Lounge access and free checked bags for FF of AA would be a great advantage for this card  We don't fly AA at all because they have so few flights out of Denver.  If I want to go to Texas, those are NS, but the others are stops in Texas and MDW and various other airports.  I cannot use the card but would get it if we flew AA.


----------



## LisaH (Jan 25, 2014)

rickandcindy23 said:


> I copied and pasted this information from Million Mile Secrets.  It's Daraius and Emily who own the site, and they get commission when people click on the links they provide, but this link is to PointsGuy.  I only watch the site and don't benefit in any way from any links there.
> 
> Lounge access and free checked bags for FF of AA would be a great advantage for this card  We don't fly AA at all because they have so few flights out of Denver.  If I want to go to Texas, those are NS, but the others are stops in Texas and MDW and various other airports.  I cannot use the card but would get it if we flew AA.

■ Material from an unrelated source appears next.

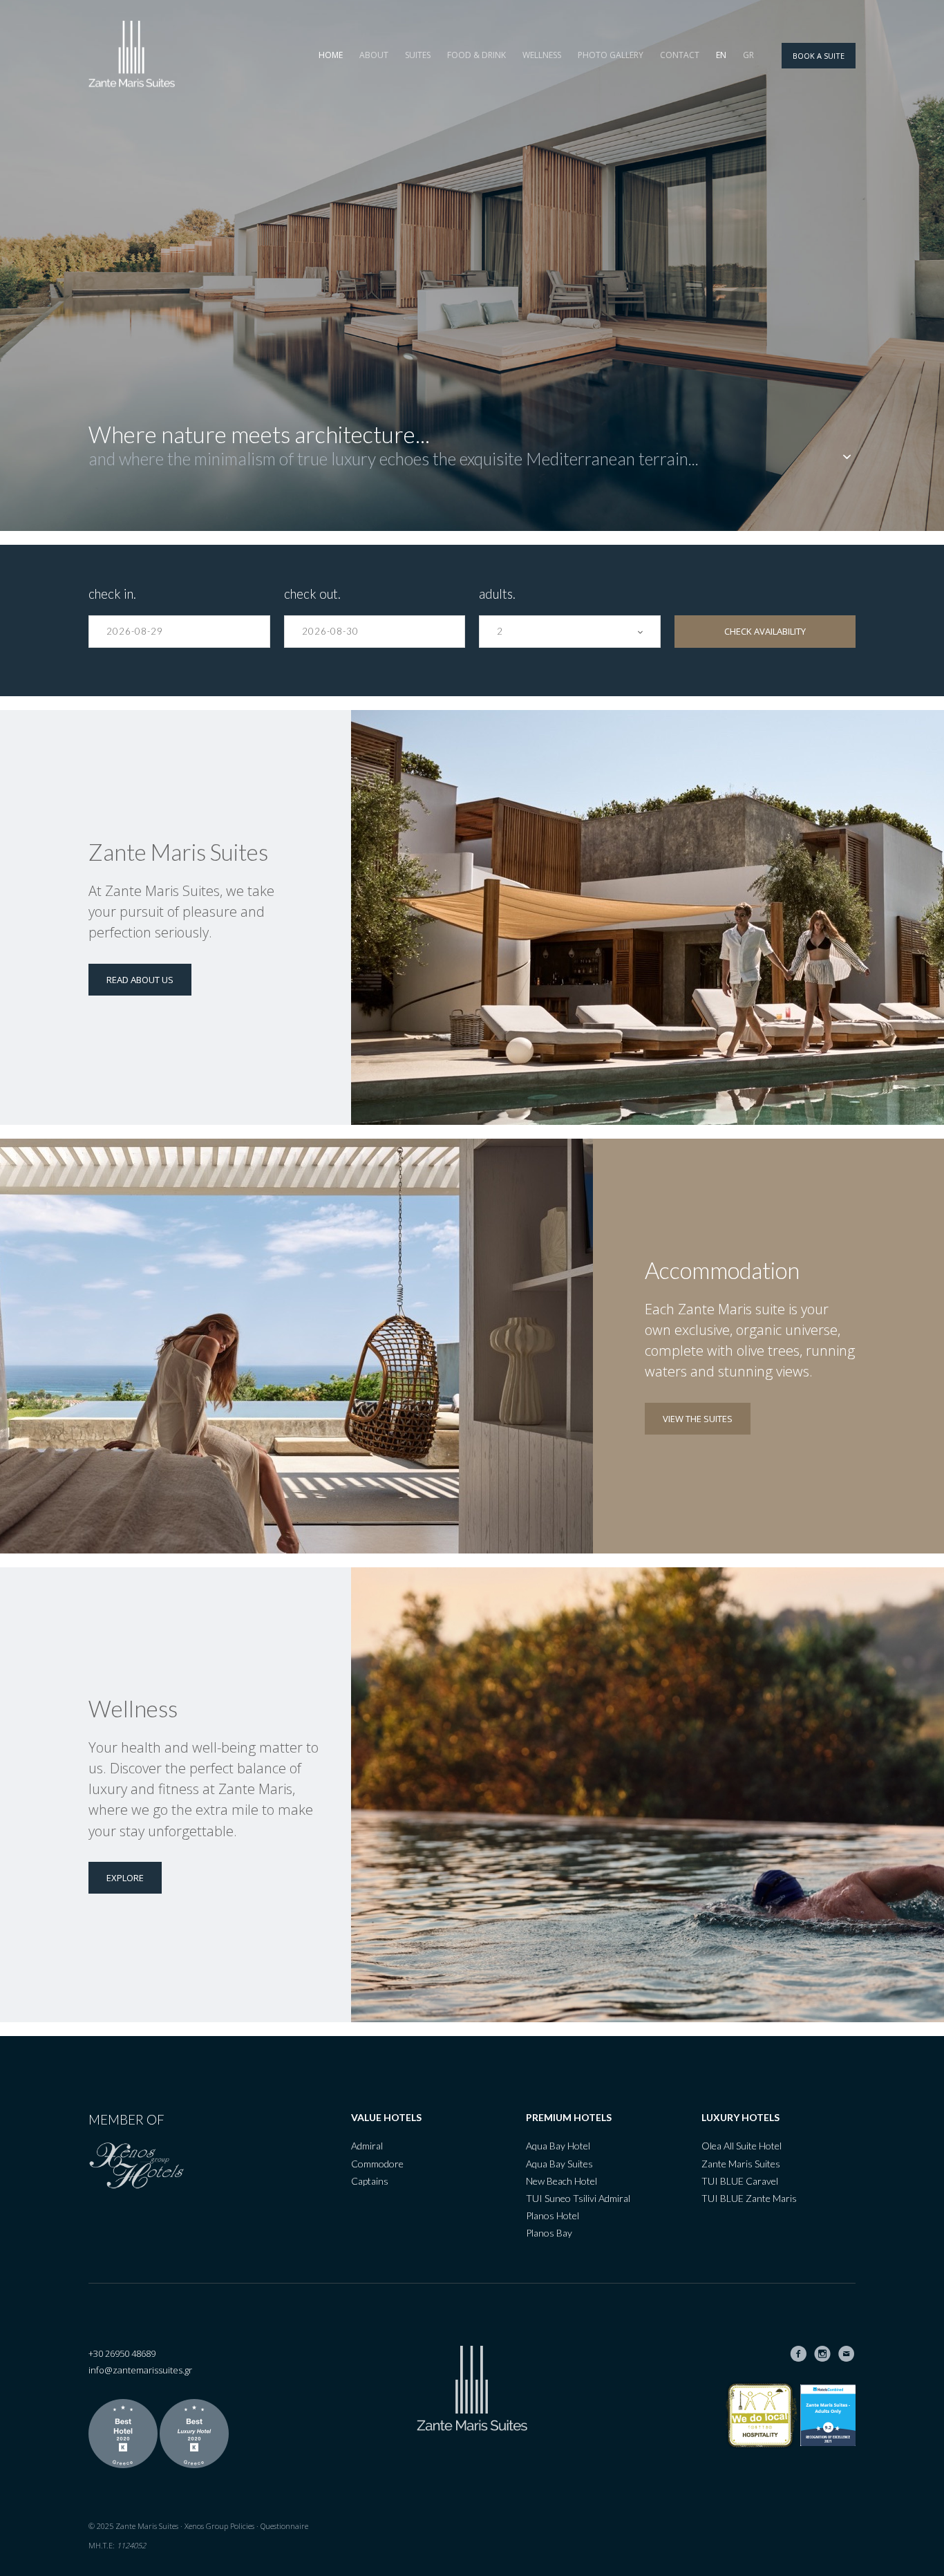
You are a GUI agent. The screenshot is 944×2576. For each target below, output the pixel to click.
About (373, 55)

Thanks Cindy! That makes sense. I almost always fly United  so it's less value to me. There are cheaper ways to get similar amount of miles at least in the past. Maybe things are different now.


----------



## Bucky (Jan 26, 2014)

rickandcindy23 said:


> I wish AA had more flights out of Denver.  Rare to see anything nonstop from DEN, but this might be good for you:
> 
> http://millionmilesecrets.com/wp-co...00-American-Miles-Lounge-Access-For-450-1.jpg
> 
> ...



Thanks for the Southwest news Cindy. I missed it last time. We used to have the Southwest card but decided to close it a couple of years ago and get the Marriott one. Now we will close the Marriott and open a new Southwest one.


----------



## bryanphunter (Jan 26, 2014)

If you want to get into the credit card reward points game, I'd recommend following Boardingarea.com 

Multiple bloggers giving tips about credit card rewards, elite mileage runs, how to book award flights for cheap, vanilla reloads, etc.  

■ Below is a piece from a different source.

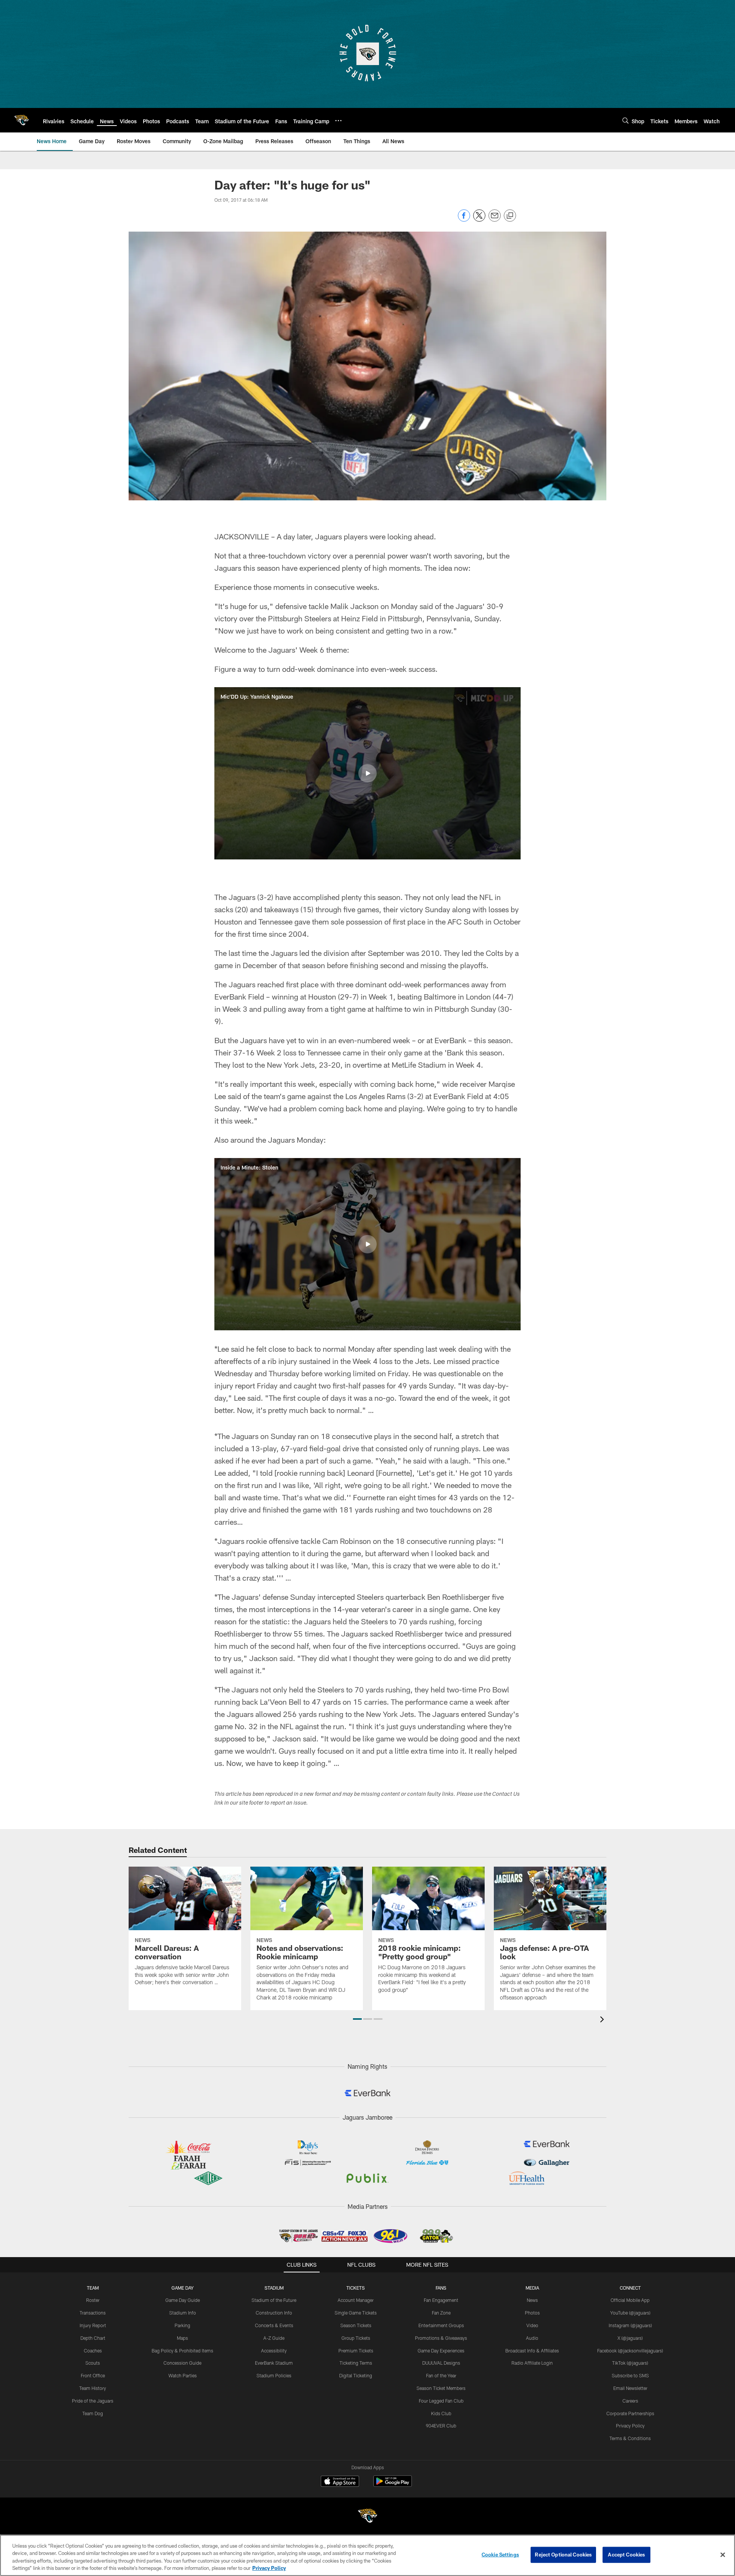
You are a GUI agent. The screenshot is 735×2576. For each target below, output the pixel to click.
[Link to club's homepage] (21, 120)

It has been a great education on how to get the most value out of airline / hotel rewards programs.  Much like TUG has helped me get the most value out of my resale timeshare weeks

It's been a fun activity for me and despite opening 8 new credit cards in the past 3 months, my credit score has increased by 30 points to 758!


----------



## bryanphunter (Jan 26, 2014)

rickandcindy23 said:


> I wish AA had more flights out of Denver.  Rare to see anything nonstop from DEN, but this might be good for you:
> 
> http://millionmilesecrets.com/wp-co...00-American-Miles-Lounge-Access-For-450-1.jpg
> 
> ...



If I lived in the Denver area I'd make sure I went for the free companion pass with Southwest (Apply for Personal and Business card at the same time, i.e App-a-rama style) and Daraius also recommends Frontier Airlines Barclay Mastercard.  40,000 miles for only a $500 spend in 3 months.


----------



## x3 skier (Jan 26, 2014)

I subscribe to The Points Guy for FF stuff. Pretty good site, among lots of others. 

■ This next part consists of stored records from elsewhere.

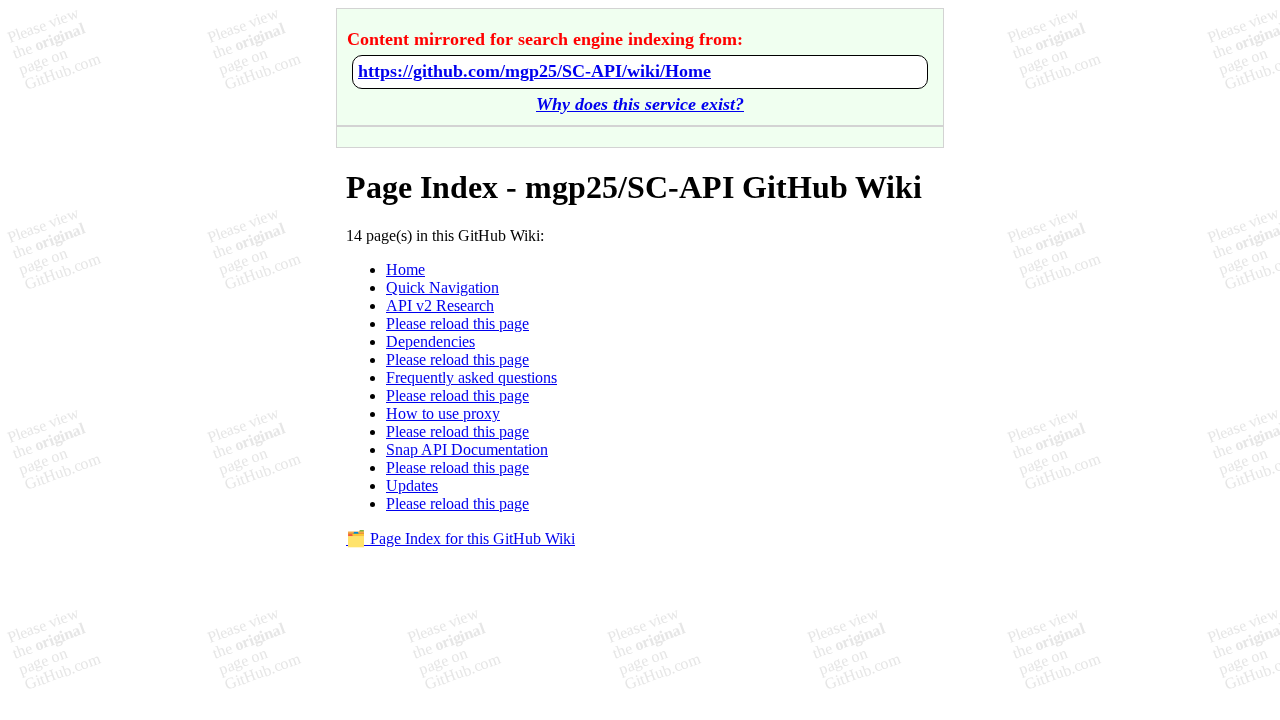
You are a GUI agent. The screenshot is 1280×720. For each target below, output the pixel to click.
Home (405, 269)
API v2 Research (440, 305)
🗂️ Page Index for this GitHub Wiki (460, 538)
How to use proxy (443, 413)
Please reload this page (457, 323)
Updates (412, 485)
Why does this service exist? (640, 104)
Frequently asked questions (471, 377)
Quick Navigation (442, 287)
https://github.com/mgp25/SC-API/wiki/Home (534, 71)
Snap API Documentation (467, 449)
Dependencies (430, 341)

I have switched to primarily AA from primarily DL. If Useless Air hadn't trashed my 1.3 MM lifetime miles, I would be lifetime Excutive Platinum when the merger happens. 

Cheers


----------



## Pedro (Jan 26, 2014)

x3 skier said:


> I subscribe to The Points Guy for FF stuff. Pretty good site, among lots of others.
> 
> I have switched to primarily AA from primarily DL. If Useless Air hadn't trashed my 1.3 MM lifetime miles, *I would be lifetime Excutive Platinum* when the merger happens.
> 
> Cheers



There is no lifetime Executive Platinum in AA, USAir miles or not.


----------



## x3 skier (Jan 26, 2014)

Pedro said:


> There is no lifetime Executive Platinum in AA, USAir miles or not.



Did not know that. I guess I will stay Platinum and be content. 

Cheers


----------



## twinmommy19 (Jan 26, 2014)

I guess if you own 5+ timeshares, hotel perks may not matter as much to you, but I once posted on here my opinion that the Hyatt card initial offer is pretty hard to beat and I'd still stand by that statement.  

The Hyatt card has a $75 annual fee, but the 2 free nights that come with card in the first year are truly unrestricted.  So if you and a spouse sign up for separate cards - you truly get 4 nights at ANY Hyatt hotel (not timeshare) and there are no black outs and they don't charge you tax or resort fees for the stay either.  This includes the 5 star hotels in Europe and the Park Hyatt in Beaver Creek - during prime peak season in these places a single night can easily run over $1,000 and that's conservative.  Probably holiday weeks in Hawaii and Aruba are similar - nothing is blocked off though with the free cards - if the hotel isn't sold out for a regular room you can reserve it.  It used to be the free nights were activated as soon as you made your first purchase - I think now there is a modest spending limit.  In any event - this offer mathematically ends up being a lot more generous than any airline mile offers where there are either tons of black outs and 100 mile = $1 so 75,000 miles usually ends up translating into around $750 airline dollars (at least that's been my experience with mileage rewards).     

I am also considering signing up for the Starwood card, but want to wait until they offer 30,000 points again (I think the current offer is less right now).  That card has a really good conversion rate to mileage and flexible usage options for hotel stays.


----------



## sb2313 (Jan 26, 2014)

bonk2boy said:


> I am also considering signing up for the Starwood card, but want to wait until they offer 30,000 points again (I think the current offer is less right now).  That card has a really good conversion rate to mileage and flexible usage options for hotel stays.



The best starwood offer is usually late July/early August each year, so keep an eye on the blogs/flyertalk around then.


----------